On 3 February 2012 The Australian Government published the Position paper “Auctions Position paper on the legislative instrument for auctioning carbon units in Australia’s carbon pricing mechanism” (available on the Commonwealth Department of Climate Change and Energy Efficiency website at: www.climatechange.gov.au – hereinafter referred to as ‘Position paper’) and invited submissions from all interested stakeholders (submissions on Position paper close 24 February 2012).
Californian v European model for emission allowances auctions – which of them is better suited to the market
Preparations for Californian cap-and-trade auctions
Comparing the design proposed in the Australian scheme with the EU ETS single-round, sealed-bid auctioning arrangements addressed in the EU ETS Directive (2003/87/EC) and the Auctioning Regulation (1031/2010) it should in the first place be noted that the Australian cap-and-trade prefers ascending clock auction format.

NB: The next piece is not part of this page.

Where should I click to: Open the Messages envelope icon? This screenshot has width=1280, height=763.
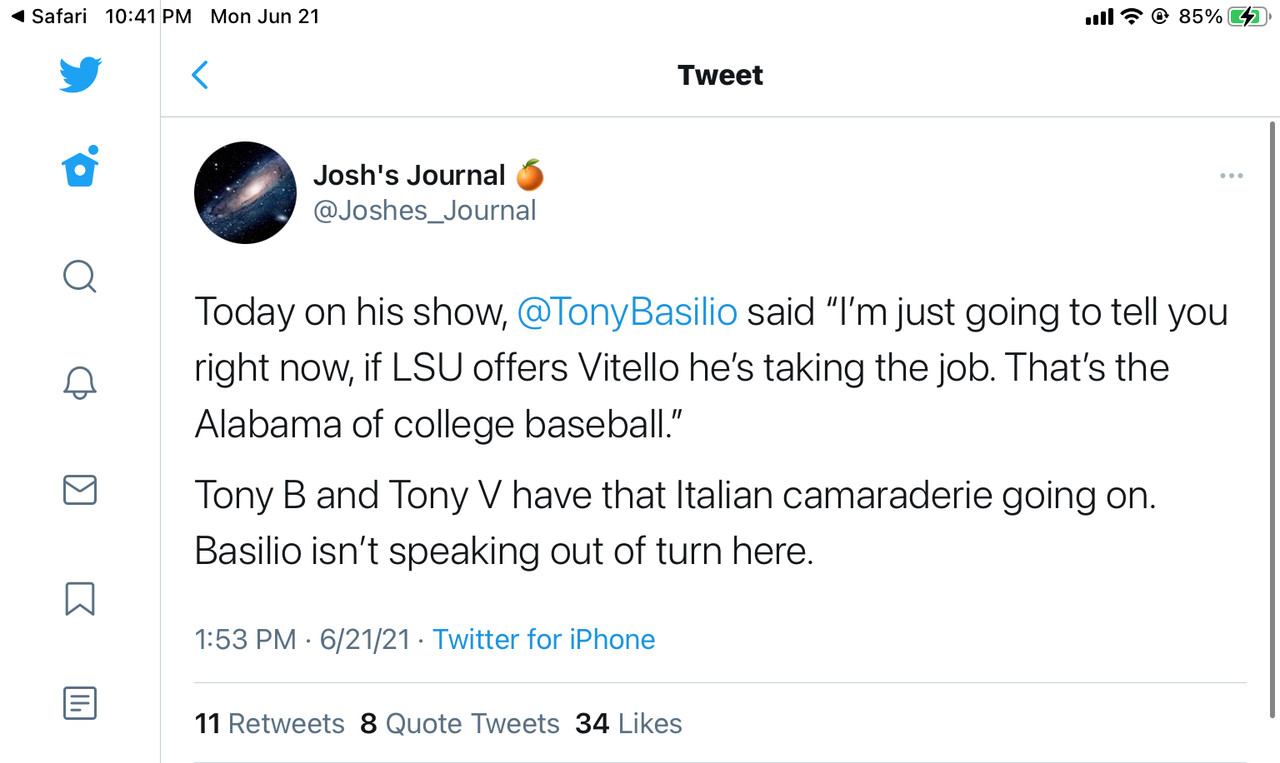point(80,490)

In this model the Regulator announces the current price, bidders nominate the number of carbon units they are prepared to purchase at that price, if, however, demand exceeds supply, the Regulator raises the price in the next round and bidders resubmit their bids. Bidders may decrease, but not increase, their bid quantities in each successive bidding round. This process continues until the number offered is equal to or greater than demand. Bidders then pay the price from the previous round.

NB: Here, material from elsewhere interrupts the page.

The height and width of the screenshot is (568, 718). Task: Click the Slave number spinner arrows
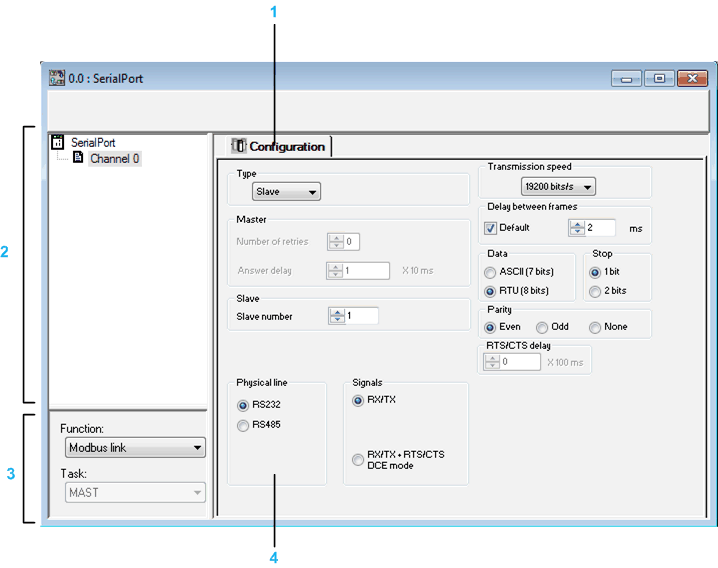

The price paid per carbon unit will be uniform for all successful bidders under an ascending clock auction system and this feature resembles the analogous solution adopted in the EUETS (uniform clearing price).
In the Position paper an example for ascending clock auction format is displayed in which the Australian Clean Energy Regulator auctions 100 carbon units and starts bidding at $21 per unit. Participant A will buy 50 units at this price, Participant B will buy 50 units at this price and Participant C will buy 50 units at this price. As demand for units exceeds supply, the price is put to $22 per unit. Participant A will still buy 50 at this price, Participant B will also buy 50 units $22 per unit, but Participant C will lower their demand to 20 units. As demand still exceeds supply the price goes to $23. Participant A only wants 40 units at this price, Participant B also wants 40 units and Participant C wants 15 units.
This means that under ascending clock auction format 5 units will remain unsold but this issue is not decided yet – Position paper explains that for that residual supply the Regulator will only determine whether to hold intra-round bidding, and the subsequent method for the submission of intra-round bids.
The noteworthy remark - general, but burdened with multiple implications - is also that the Position paper contains a mention that auction in the Australian cap-and-trade will be conducted using an electronic platform and an electronic settlement system ‘operated by the Regulator’. This passage may suggest that an option adopted under EUETS consisting in using auction platforms being regulated markets (when it comes to EUETS in the meaning of the MiFID Directive) has not been preferred by the Australian legislators (this issue, however, is somewhat unclear).
Pursuant to the Recital 29 of the Auctioning Regulation, ‘The requirement that the auction platform is a regulated market is founded on the desire to use the organisational infrastructure available on the secondary market for the administration of the auctions.’
If the Australian carbon auction didn’t use the said organisational infrastructure available on the secondary market, it would have to build the self-standing system, which is theoretically possible but exposed to additional operational risks.
The other most interesting detailed features of the proposed Australian auction design pursuant to the Position paper are as follows:
Under the Australian cap-and-trade it is proposed that there will be no deferred payment arrangements for auctions. It is proposed that the settlement day will be three business days after the end of the auction, except where settlement is cancelled (it is also proposed that payments in Australian currency only will be allowed).
The EU ETS rules provide for the payment for the auctioned products to be made either before or at the latest upon delivery of the allowances into the bidder’s nominated holding account or the nominated holding account of its successor in title.
As regards the currency used in EU ETS payments to the auctioneers are to be made in euros or in the currency of the appointing Member State where that Member State is not member of the euro-zone, at the option of the Member State concerned, regardless of what currency payments are made by the bidders, provided that the clearing system or settlement system concerned is capable of handling the national currency in question.
2. AUCTION CALENDAR
Under the Australian cap-and-trade it is proposed that four auctions will be held during the compliance year, one in each quarter (approximately 3 months apart).
There would be eight auctions for each vintage; three advance auctions, four within the relevant compliance year and one following the compliance year before the final surrender date.
Four years of vintages will be auctioned (current vintage plus advance auctions of three future vintages).
Advance auctions of flexible price carbon units will commence in the fixed price period.
The first auction will take place in 2013-14 financial year, most likely in early 2014. Auctions potentially held in the first and second year of the carbon pricing mechanism would be limited to 15 million carbon units per vintage.